* _Extrait_
_ _ _
Un jour, avec mes copains, on a rencontré des jeunes yakuza à Kabukichô (quartier des plaisir et des activités nocturnes de la capitale). En fait, nous on les voyait comme de véritables yakuza mais c'était juste des chinpira (apprentis yakuza au plus bas niveau de la hiérarchie dans les clans mafieux) qui appartenaient à un sous groupe d'une famille de seconde zone. Certains faisaient du karate et disaient même posséder une ceinture noire. Avec le recul, je me rends compte qu'ils ne connaissaient pas grand chose mais à l'époque j'étais impressionné.
A force de traîner avec eux j'ai finalement été intronisé grâce à un membre de cette petite bande qui est devenu mon aniki (sorte de grand frère qui devient responsable du nouveau membre de la famille yakuza)."
- kj: "Et cela te permettait de pratiquer le karatedô finalement?"
- T: "Malheureusement pas. Les lieutenants nous tenaient des discours disant qu'il fallait apprendre à se battre pour vaincre les clans concurrents mais c'était presque impossible. Déjà on n'avait pas d'argent car les anciens ne nous donnaient pas grand chose. On faisait surtout le ménage et les courses. Et puis quand on a essayé de s'inscrire à des dôjô les responsables nous regardaient de travers, ils ne voulaient pas de yakuza chez eux, bien entendu. Alors on s'entraînaient entre nous en regardant des films en VHS. C'était n'importe quoi..."
- kj: "Tu m'avais dit avoir essayé de t'inscrire ici, au Honbu dôjô..."
- T: "Oui, c'était ma pire expérience. Je me suis présenté à l'entrée en jouant un peu les gros bras. Les deux deshi qui s'occupaient du bureau d'accueil ont tout de suite vu que j'étais un voyou, à cause de mes vêtements et mon attitude. Je croyais les impressionner et en plus j'avais de l'argent liquide à la main mais ils n'ont pas bronché. Ils avaient l'air très calmes et sûrs d'eux. Du coup c'est moi qui avait un peu peur. Un Sensei est passé en dôgi à ce moment et m'a fixé d'un regard noir. Il était grand et massif. Tu le connais, c'est Tachimura Shihan. Je me suis senti mal et j'ai compris que c'était dangereux d'insister. Je suis immédiatement ressorti et, crois moi, je n'étais pas fier."
_ _ _
* _Matériel fourni_
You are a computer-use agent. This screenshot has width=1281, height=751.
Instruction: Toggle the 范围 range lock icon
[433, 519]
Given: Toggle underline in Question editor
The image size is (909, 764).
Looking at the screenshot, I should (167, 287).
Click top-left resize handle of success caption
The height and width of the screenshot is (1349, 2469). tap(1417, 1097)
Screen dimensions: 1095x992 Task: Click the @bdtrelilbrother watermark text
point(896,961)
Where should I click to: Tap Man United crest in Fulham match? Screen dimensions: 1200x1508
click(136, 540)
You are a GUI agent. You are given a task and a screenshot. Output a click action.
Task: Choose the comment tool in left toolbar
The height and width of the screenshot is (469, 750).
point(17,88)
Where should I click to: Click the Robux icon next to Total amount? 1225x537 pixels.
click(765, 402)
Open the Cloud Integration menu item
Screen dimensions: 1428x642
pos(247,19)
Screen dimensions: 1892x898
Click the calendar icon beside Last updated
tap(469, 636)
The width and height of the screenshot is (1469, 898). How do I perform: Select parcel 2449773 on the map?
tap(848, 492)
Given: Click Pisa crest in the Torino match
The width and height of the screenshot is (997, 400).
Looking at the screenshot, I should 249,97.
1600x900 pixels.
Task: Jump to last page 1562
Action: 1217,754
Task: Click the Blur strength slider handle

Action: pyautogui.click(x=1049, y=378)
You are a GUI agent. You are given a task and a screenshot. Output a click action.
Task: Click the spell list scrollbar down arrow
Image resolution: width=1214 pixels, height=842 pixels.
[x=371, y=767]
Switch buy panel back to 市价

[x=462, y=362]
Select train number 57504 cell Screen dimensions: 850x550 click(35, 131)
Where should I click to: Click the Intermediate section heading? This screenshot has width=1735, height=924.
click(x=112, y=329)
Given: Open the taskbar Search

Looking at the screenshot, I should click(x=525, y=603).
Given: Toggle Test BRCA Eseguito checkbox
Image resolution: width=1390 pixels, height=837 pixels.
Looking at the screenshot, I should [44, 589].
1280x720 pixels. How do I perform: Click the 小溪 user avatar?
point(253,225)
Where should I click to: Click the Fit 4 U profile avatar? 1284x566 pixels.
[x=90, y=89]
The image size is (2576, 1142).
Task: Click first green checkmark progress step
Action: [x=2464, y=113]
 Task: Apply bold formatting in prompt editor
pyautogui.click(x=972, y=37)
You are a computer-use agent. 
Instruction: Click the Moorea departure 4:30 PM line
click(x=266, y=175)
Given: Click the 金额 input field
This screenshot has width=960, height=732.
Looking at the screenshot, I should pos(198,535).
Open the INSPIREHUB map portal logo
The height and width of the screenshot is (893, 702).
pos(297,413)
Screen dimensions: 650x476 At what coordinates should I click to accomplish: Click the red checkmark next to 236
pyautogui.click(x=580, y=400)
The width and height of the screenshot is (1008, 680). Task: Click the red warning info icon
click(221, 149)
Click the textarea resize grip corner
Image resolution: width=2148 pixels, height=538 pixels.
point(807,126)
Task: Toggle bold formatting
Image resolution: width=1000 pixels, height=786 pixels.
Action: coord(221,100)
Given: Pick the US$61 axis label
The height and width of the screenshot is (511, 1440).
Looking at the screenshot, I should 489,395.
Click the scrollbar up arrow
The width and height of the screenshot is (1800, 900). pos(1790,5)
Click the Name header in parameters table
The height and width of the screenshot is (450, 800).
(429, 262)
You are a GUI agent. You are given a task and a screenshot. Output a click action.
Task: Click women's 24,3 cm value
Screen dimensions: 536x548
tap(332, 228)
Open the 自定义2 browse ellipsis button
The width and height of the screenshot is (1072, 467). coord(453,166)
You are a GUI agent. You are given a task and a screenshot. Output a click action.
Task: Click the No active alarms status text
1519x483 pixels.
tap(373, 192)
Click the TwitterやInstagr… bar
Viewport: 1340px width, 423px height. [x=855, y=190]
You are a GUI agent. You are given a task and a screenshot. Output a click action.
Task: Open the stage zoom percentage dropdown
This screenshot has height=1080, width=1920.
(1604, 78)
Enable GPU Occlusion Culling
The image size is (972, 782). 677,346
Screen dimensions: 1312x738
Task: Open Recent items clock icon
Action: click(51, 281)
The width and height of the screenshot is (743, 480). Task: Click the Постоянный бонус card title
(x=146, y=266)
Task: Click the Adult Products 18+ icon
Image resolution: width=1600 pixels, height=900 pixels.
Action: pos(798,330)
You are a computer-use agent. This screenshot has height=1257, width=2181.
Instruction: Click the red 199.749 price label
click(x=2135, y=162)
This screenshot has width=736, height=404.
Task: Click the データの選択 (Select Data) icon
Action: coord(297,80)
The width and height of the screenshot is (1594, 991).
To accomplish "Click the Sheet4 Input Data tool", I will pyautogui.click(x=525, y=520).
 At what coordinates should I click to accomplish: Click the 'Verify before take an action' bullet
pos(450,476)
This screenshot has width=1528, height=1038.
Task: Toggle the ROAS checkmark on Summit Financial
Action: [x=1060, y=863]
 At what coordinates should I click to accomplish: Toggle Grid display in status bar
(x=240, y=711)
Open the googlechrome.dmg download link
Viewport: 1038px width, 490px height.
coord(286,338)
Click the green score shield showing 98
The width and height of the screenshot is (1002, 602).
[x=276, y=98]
_ _ _
* _Votre objectif_
Poursuivez l'entretien sur les yakuza et le karaté après sa dernière phrase. Les entrées forment un ensemble distinct de l'entretien.

* _Réponse à la tâche_
- kj: "As-tu utilisé le karate à cette période?"
- T: "Oui, enfin, si on veut. Il y a eu plusieurs bagarres entre jeunes de différents gangs alors on essayait de se servir du karate. Il y avait des entraînements dans notre clan sous la direction d'un ancien qui était shôdan mais ce n'était vraiment pas bon. Le résultat dans les bagarres n'était vraiment pas terrible et j'ai reçu beaucoup de coups. Je m'en suis rendu compte longtemps après mais notre attitude était mauvaise, très négative. Le karatedô ce n'est pas ça, on ne doit pas vouloir s'entraîner pour attaquer mais pour se défendre."
- kj: "Comment était ta vie à cette période?"
- T: "Pas terrible...Je n'avançais pas dans la vie. Je n'avais pas d'argent et je n'effectuais que des tâches sans intérêt. J'avais très envie de pratiquer de façon sérieuse mais c'était impossible. J'étais dans une impasse à tous les niveaux. Quand j'avais un peu d'argent donné par mon aniki ou venant d'autres sources pour des petits boulots, je payais un tatoueur qui travaillait souvent avec des membres du clan. J'en ai un peu partout sur le corps. C'est beau mais j'ai assez vite compris que ça me fermerait beaucoup de portes. Et puis ça n'impressionnait pas mes senpai. Je ne progressais pas dans la hiérarchie. Alors, petit à petit, j'ai décidé de changer de vie et quitter celle de yakuza. Ma famille ne me parlait plus, je me sentais inutile, c'était difficile. Mais pour y arriver j'ai mis quelques années."
- kj: "Et comment es-tu finalement sorti de ce clan?"
- T: "J'en ai parlé à mon aniki qui a commencé par me frapper. Donc je me suis tenu au calme en faisant le minimum et j'ai essayé de mettre un peu d'argent de côté mais ce n'était pas grand chose. Au bout de quelques mois j'ai encore abordé le sujet avec mon aniki en expliquant que je devais quitter Tôkyô pour aider ma famille dans la préfecture de Saitama, assez loin de l'endroit où nous habitions. Il m'a violemment critiqué et je suis devenu un peu comme un traître pour les autres mais ils ne m'ont pas frappé. J'ai attendu quelques semaines et un jour mon aniki a dit qu'il était d'accord. Si j'avais été membre d'une famille de premier plan je serais certainement resté avec l'espoir de responsabilités plus importantes et la possibilité de gagner correctement ma vie mais, là, je ne voyais aucun avenir.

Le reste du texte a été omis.